BTW, this is online play, so I am planning on updating my spreadsheet to calculate the sd in terms of bb/60 hands (approximately one table hour). Is this the preferred method ?

It depends on what you do with it. You can compute it for any length of time or number of hands. It can then be used to compute your swings over any period of time, the accuracy of your EV for any unit of time, and your risk of ruin, as long as you are consistent in units. Just remember that it actually has units of \$/sqrt(hands) or \$/sqrt(hours).

BillC
11-07-2003, 07:43 PM
I always use the version where you divide by n-1. and not by in as in GTOT. I believe my version is the unbiased, variance minimizing estimator, instead of the maximum likelyhood one. Of course even tho' it doesn't mattter in the long run which one you use, I managed to roil my bj team with the slightly different formula.

BillC

BillC
11-07-2003, 07:48 PM
It is not as simple as doing a t-interval (or z- ), is it? The estimate must depend in the time intervals in the sample. I look at it as more of a regression problem, where
you are estimating the slope.

BruceZ
11-07-2003, 07:52 PM
You can use the Excel function =TINV(1-p,N) where p is the confidence. So for 90% confidence after 20 sessions, you would use TINV(0.9,20) = 1.72.

Sorry, make that TINV(0.1,20) = 1.72.

I just noticed that you have 14K hands, which is 233 "sessions" of 60 hands. You shouldn't need to use the t-test with this many sessions, as any inaccuracy in your SD should be small enough to not affect your confidence interval.

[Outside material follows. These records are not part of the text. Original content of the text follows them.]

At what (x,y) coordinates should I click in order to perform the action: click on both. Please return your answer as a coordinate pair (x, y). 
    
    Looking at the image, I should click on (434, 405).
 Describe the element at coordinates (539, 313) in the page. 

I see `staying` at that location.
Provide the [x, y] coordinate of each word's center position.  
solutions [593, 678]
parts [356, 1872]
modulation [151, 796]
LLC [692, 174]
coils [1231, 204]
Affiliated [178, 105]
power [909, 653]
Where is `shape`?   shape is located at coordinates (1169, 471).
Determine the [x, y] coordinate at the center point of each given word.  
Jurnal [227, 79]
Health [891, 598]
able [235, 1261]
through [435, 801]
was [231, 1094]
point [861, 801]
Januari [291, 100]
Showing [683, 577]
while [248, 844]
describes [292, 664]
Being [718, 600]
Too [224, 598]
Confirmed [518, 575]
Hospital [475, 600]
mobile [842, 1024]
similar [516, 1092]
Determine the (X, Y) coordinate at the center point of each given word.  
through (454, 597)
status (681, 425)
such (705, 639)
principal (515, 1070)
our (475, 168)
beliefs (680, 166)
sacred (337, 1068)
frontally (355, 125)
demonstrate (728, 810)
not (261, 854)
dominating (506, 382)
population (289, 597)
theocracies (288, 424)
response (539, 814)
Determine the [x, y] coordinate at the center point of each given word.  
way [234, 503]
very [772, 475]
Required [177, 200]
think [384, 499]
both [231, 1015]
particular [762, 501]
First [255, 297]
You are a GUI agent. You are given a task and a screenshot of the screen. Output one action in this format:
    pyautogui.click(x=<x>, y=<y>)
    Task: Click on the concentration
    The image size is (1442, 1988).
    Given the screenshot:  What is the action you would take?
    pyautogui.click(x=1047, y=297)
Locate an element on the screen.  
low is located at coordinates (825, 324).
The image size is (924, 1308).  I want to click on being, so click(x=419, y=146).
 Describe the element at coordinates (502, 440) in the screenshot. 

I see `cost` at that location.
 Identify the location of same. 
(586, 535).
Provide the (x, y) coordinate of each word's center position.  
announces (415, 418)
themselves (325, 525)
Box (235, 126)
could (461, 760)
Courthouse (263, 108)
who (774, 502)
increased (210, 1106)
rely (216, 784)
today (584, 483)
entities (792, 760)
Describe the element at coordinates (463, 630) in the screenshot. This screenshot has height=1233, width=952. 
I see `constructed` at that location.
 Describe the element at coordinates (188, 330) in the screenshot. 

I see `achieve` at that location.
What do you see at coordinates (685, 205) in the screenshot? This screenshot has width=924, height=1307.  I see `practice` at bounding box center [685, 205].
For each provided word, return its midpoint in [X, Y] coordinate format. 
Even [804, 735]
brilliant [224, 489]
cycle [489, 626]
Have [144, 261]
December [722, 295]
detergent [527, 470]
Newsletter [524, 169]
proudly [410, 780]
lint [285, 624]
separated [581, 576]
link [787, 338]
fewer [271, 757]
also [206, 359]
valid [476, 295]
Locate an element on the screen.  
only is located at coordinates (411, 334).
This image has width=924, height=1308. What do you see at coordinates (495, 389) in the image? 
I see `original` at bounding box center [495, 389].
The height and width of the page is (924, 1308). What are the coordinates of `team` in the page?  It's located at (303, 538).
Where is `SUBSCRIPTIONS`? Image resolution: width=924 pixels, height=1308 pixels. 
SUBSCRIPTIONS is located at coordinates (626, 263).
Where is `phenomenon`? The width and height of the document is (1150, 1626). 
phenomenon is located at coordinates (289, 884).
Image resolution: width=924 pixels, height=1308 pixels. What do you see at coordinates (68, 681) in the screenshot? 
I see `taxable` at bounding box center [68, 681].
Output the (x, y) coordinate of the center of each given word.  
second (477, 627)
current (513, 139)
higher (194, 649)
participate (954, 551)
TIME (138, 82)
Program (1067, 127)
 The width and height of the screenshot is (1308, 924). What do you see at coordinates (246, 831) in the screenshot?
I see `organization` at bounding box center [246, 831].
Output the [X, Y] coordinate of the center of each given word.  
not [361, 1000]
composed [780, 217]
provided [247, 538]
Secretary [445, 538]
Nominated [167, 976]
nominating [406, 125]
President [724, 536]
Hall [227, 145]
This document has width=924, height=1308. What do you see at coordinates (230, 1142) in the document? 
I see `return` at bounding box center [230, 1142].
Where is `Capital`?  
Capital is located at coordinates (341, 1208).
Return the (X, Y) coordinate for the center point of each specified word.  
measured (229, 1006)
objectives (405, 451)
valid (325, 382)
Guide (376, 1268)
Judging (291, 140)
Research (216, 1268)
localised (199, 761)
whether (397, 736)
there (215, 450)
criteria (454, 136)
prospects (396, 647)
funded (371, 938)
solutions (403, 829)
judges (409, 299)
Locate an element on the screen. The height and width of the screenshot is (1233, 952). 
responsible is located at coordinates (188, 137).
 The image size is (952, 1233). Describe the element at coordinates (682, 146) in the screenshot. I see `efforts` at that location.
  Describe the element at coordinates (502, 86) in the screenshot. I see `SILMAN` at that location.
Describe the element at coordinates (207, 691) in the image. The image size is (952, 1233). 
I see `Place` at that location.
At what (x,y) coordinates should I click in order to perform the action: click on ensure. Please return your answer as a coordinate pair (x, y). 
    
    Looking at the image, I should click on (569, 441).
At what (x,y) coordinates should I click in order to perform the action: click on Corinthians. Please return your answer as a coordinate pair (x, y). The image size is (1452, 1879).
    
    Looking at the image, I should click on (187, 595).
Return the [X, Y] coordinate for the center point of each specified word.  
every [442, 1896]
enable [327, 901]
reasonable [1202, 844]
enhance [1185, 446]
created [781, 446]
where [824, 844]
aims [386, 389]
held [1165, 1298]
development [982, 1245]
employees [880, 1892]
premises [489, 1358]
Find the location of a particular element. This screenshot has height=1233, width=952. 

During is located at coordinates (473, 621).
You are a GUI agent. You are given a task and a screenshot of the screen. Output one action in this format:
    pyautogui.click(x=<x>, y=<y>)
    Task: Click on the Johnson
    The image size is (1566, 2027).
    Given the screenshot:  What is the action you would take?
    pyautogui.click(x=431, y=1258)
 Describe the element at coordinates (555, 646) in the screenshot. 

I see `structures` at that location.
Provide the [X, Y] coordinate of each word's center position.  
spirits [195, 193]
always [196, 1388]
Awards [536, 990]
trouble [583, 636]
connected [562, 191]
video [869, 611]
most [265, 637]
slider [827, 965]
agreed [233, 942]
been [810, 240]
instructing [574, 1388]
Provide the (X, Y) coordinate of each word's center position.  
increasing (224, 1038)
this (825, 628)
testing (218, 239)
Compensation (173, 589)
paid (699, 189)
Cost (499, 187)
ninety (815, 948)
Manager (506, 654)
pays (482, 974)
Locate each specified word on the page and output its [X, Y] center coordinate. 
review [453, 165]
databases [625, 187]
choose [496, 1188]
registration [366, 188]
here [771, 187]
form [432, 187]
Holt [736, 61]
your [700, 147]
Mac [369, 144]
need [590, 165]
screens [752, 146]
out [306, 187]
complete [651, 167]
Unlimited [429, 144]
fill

If you have results of each hand, then you can even use the simplified formula for SD that you used in school, since you can group your results into sessions of equal length. It will give the same result.

Bubu
11-07-2003, 08:27 PM
I would appreciate the derivation of the Weitzman formula- thought if its too much bother, don't worry. I am mathematically inclined though quite ignorant of statistics and such - specially in the practical aspects of gaming and money management. Could you recommend me a book ?

Thanks to your information I updated my spreadsheet. I guess my winrate is 3.75+/-2.63 bb/hr at the 95% confidence level. That's very comforting - its quite likely that I'm winning. (though I still don't know how ...) Still this is only considering 24 sessions tallying some 15 thousand hands. I am not sure how significant this number is - despite the t-tests and all. Only time will tell ;-)

Thank you,

Bubu

BruceZ
11-07-2003, 08:34 PM
I always use the version where you divide by n-1. and not by in as in GTOT. I believe my version is the unbiased, variance minimizing estimator, instead of the maximum likelyhood one.

Dividing by n-1 gives the unbiased estimate of the variance, but taking the square root of this does not give the unbiased estimate of the standard deviation, that is a more complicated formula. Dividing by n+1 minimizes the mean squared error of the variance estimate.

BruceZ
11-07-2003, 08:38 PM
Sorry, make that TINV(0.1,20) = 1.72.

Argh, still not right. TINV(0.1,19) = 1.72.

For 20 sessions, you use 19 degrees of freedom. Note that this may vary from the way you would use some published tables of the t-distribution. Depending on what is being tabluated, you may need 0.05, 0.9, or 0.95. Excel gives a 2-sided probability of being outside the range, so for a 90% confidence, you use 10% or 0.1.